Publicly traded Shanda makes things such the free-to-play multiplayer online role-playing game World Zero. The company is one of a number of large public game companies with a focus on the Chinese online market. And it’s part of a financial trend: rival game publisher Giant Interactive Group also received an offer from its chairman Yuzhu Shi in November to go private at a valuation of $2.8 billion.
The company said it received a proposal from its controlling shareholder, Shanda Interactive Entertainment Ltd., an affiliate of Primavera Capital, to take the company private for $3.45 a share for class A shares, or $6.90 a share per American depositary share. That amounts to $1.9 billion, or a premium of 21.3 percent to the company’s American depositary shares in the U.S.
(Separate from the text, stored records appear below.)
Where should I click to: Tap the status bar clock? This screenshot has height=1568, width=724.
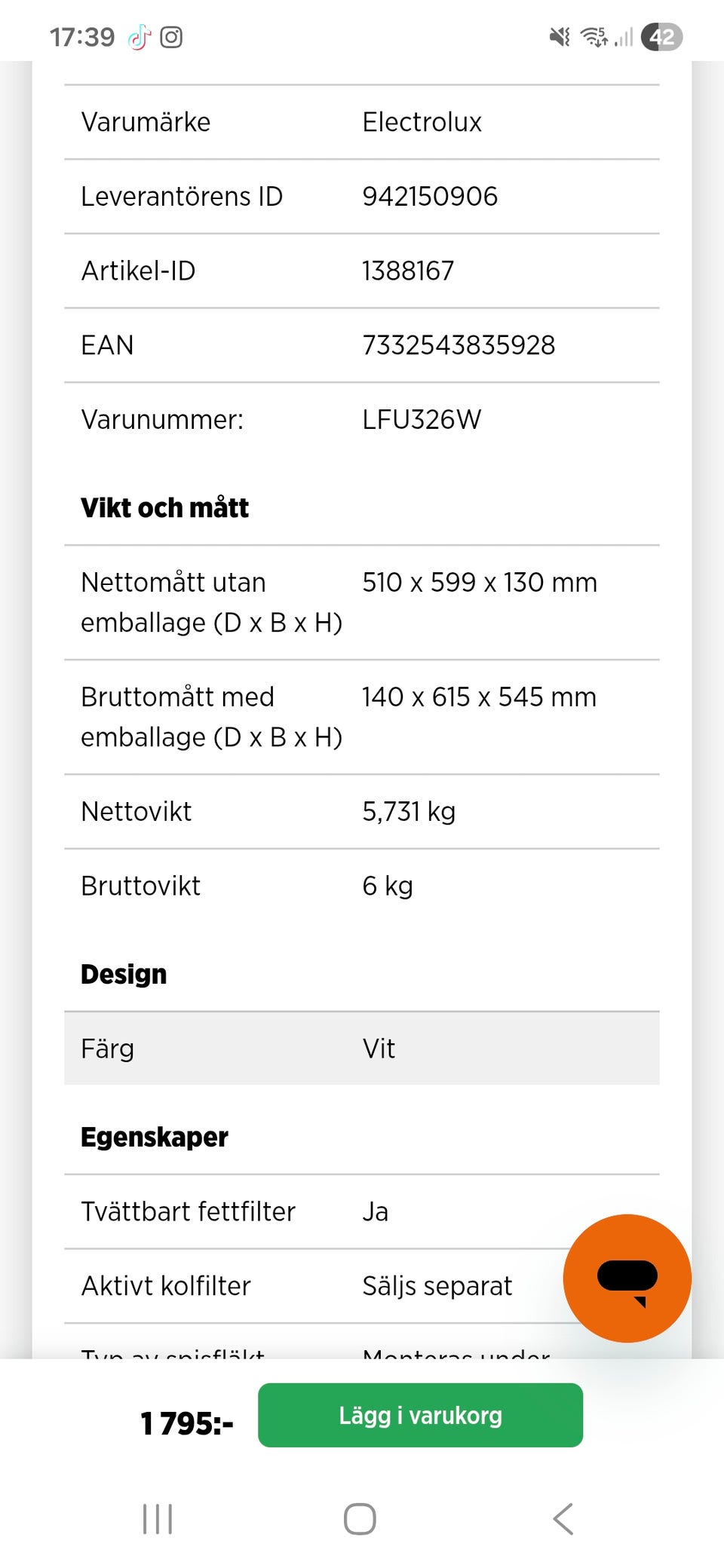[x=82, y=37]
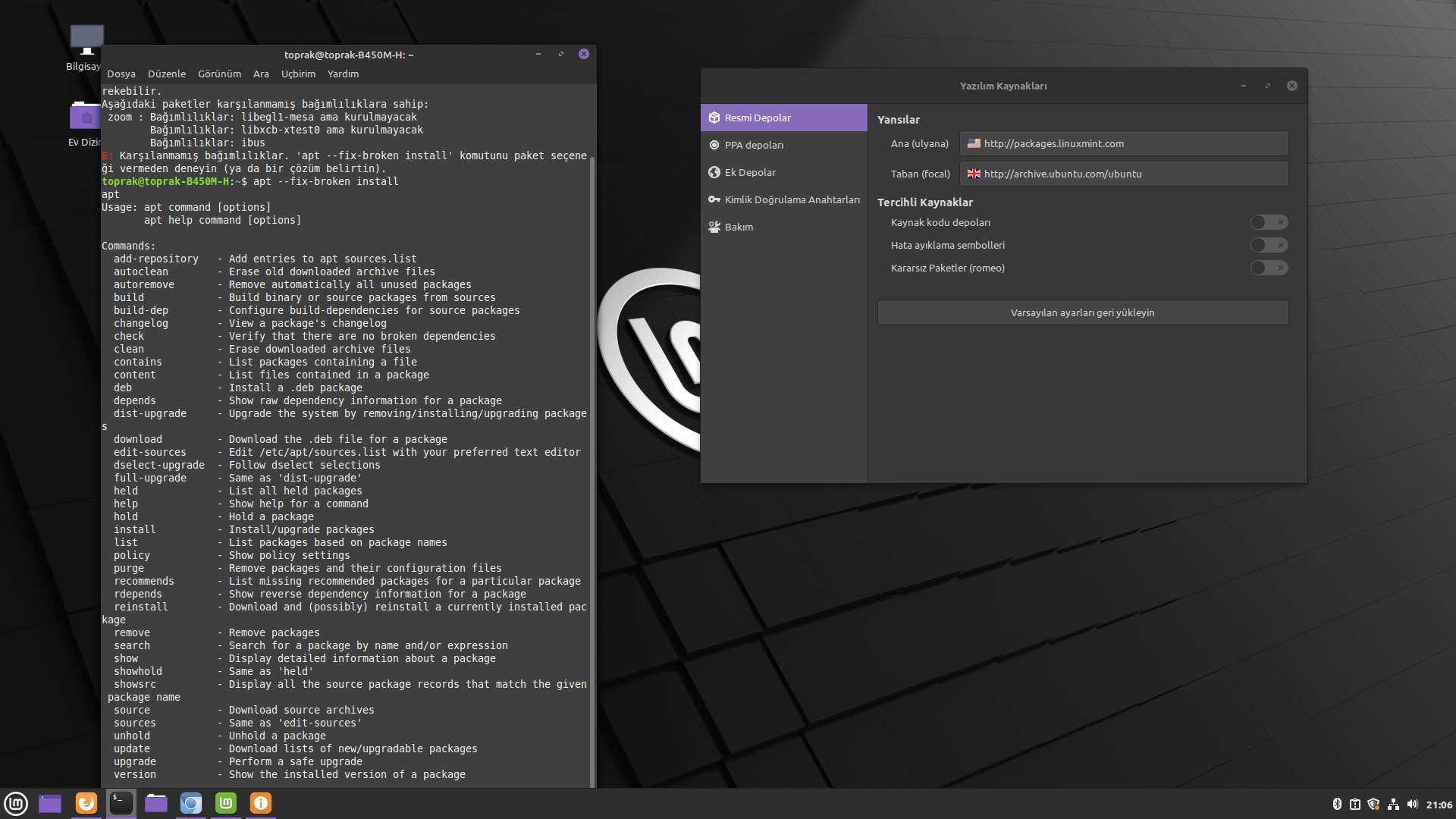Open the volume speaker tray icon
1456x819 pixels.
tap(1412, 805)
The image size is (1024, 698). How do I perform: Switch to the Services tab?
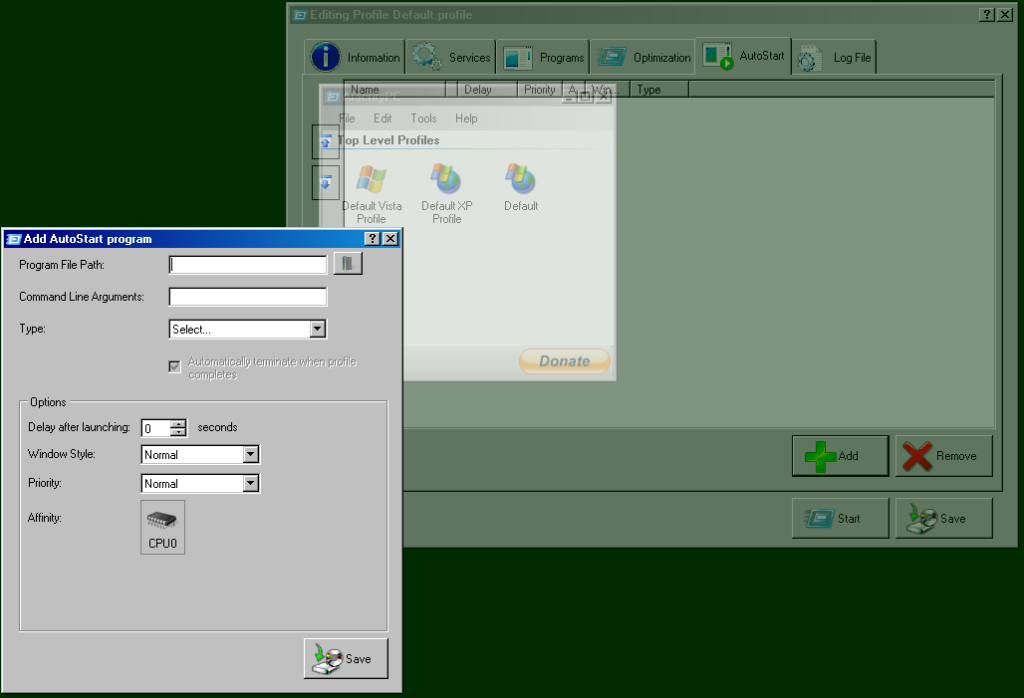(451, 58)
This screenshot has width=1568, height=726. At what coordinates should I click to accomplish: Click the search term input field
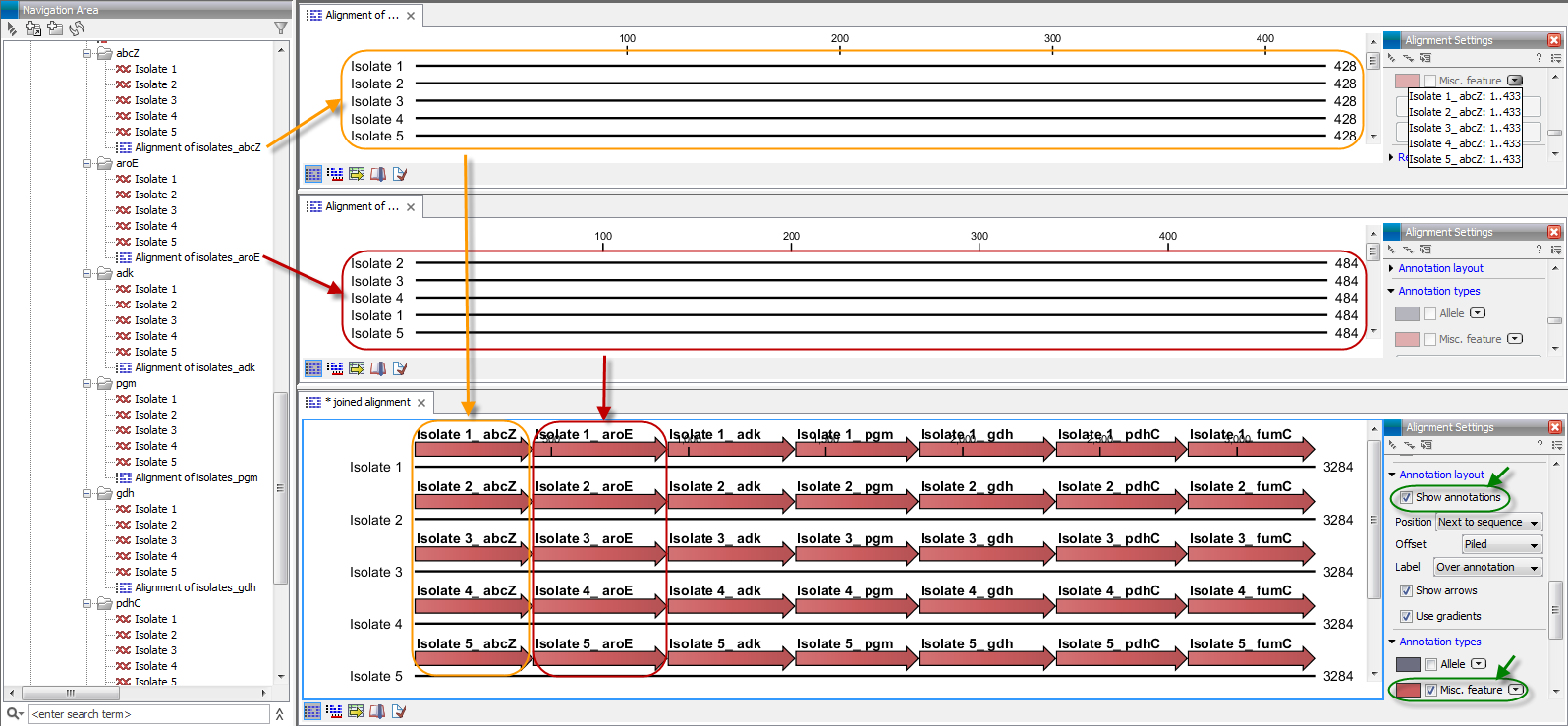point(147,714)
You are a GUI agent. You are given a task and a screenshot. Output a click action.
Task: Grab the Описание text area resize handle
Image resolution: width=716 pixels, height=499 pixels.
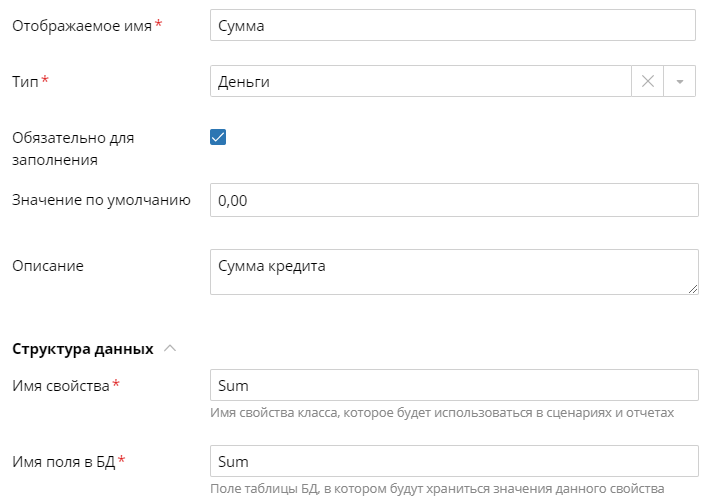(692, 289)
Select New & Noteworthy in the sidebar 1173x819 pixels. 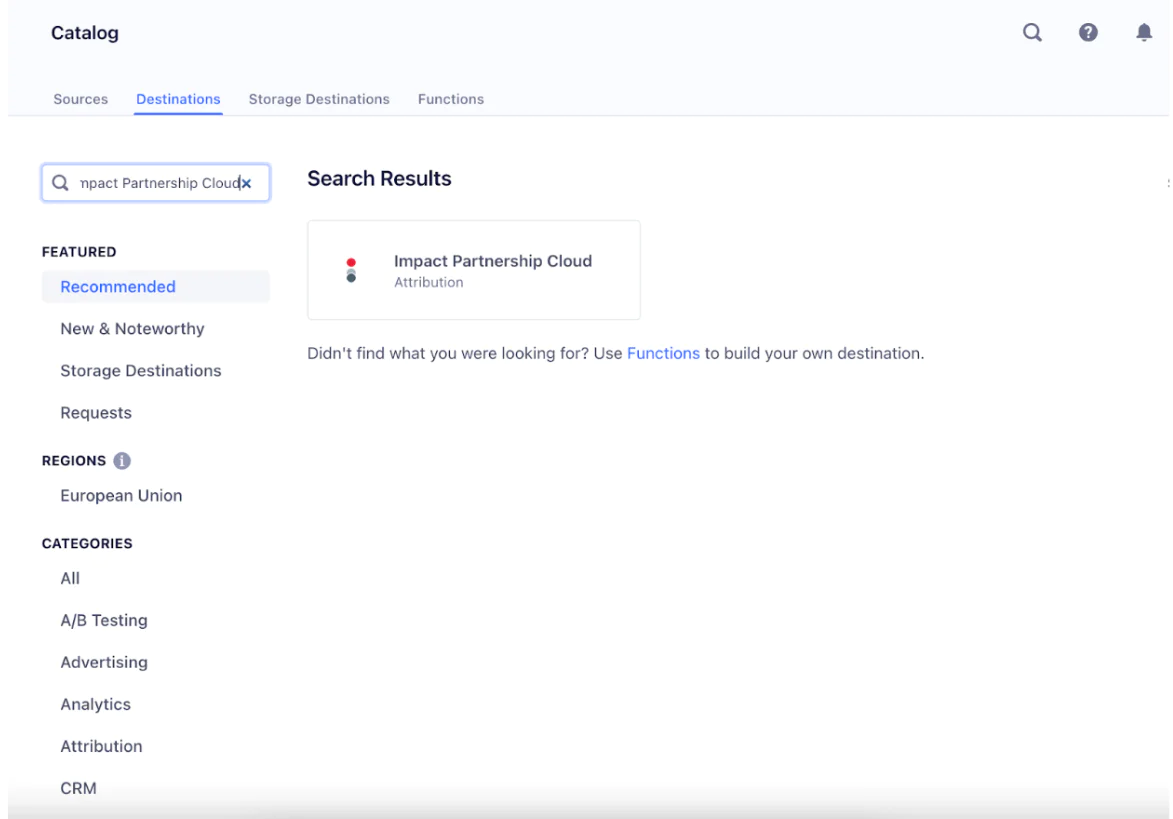click(x=132, y=328)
The consortium’s members already own 76.2 percent of the company’s shares. It plans to finance the deal with a combination of equity and third-party debt. The company said its board will form a committee of independent directors to evaluate the proposal.
As of today, the Consortium members beneficially owned, in the aggregate, approximately 76.2 perecent of the company’s outstanding shares. Shanda’s stock price has risen 83 percent in the past year, and shares are up 12 percent today to $6.34 in ADS trading.